WHAT TO PRODUCE: Would you please write out each entry precisely as given?

DATA EXCERPTS:
☆ ☆ ☆

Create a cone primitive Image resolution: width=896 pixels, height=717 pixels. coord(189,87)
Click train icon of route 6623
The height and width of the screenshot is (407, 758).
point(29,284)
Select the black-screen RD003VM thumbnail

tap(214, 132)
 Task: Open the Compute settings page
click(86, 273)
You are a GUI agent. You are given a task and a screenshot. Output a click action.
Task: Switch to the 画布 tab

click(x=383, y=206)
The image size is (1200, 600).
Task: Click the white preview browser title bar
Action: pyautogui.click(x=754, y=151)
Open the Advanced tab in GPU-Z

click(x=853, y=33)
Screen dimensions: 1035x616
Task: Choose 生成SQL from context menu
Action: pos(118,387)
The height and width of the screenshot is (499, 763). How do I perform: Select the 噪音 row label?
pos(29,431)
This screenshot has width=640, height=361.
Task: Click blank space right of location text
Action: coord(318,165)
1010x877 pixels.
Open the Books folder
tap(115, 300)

☆ ☆ ☆

FINAL ANSWER:
Create a cone primitive Image resolution: width=896 pixels, height=717 pixels. coord(189,87)
Click train icon of route 6623
The height and width of the screenshot is (407, 758).
point(29,284)
Select the black-screen RD003VM thumbnail

tap(214, 132)
 Task: Open the Compute settings page
click(86, 273)
You are a GUI agent. You are given a task and a screenshot. Output a click action.
Task: Switch to the 画布 tab

click(x=383, y=206)
The image size is (1200, 600).
Task: Click the white preview browser title bar
Action: pyautogui.click(x=754, y=151)
Open the Advanced tab in GPU-Z

click(x=853, y=33)
Screen dimensions: 1035x616
Task: Choose 生成SQL from context menu
Action: pos(118,387)
The height and width of the screenshot is (499, 763). How do I perform: Select the 噪音 row label?
pos(29,431)
This screenshot has width=640, height=361.
Task: Click blank space right of location text
Action: coord(318,165)
1010x877 pixels.
Open the Books folder
tap(115, 300)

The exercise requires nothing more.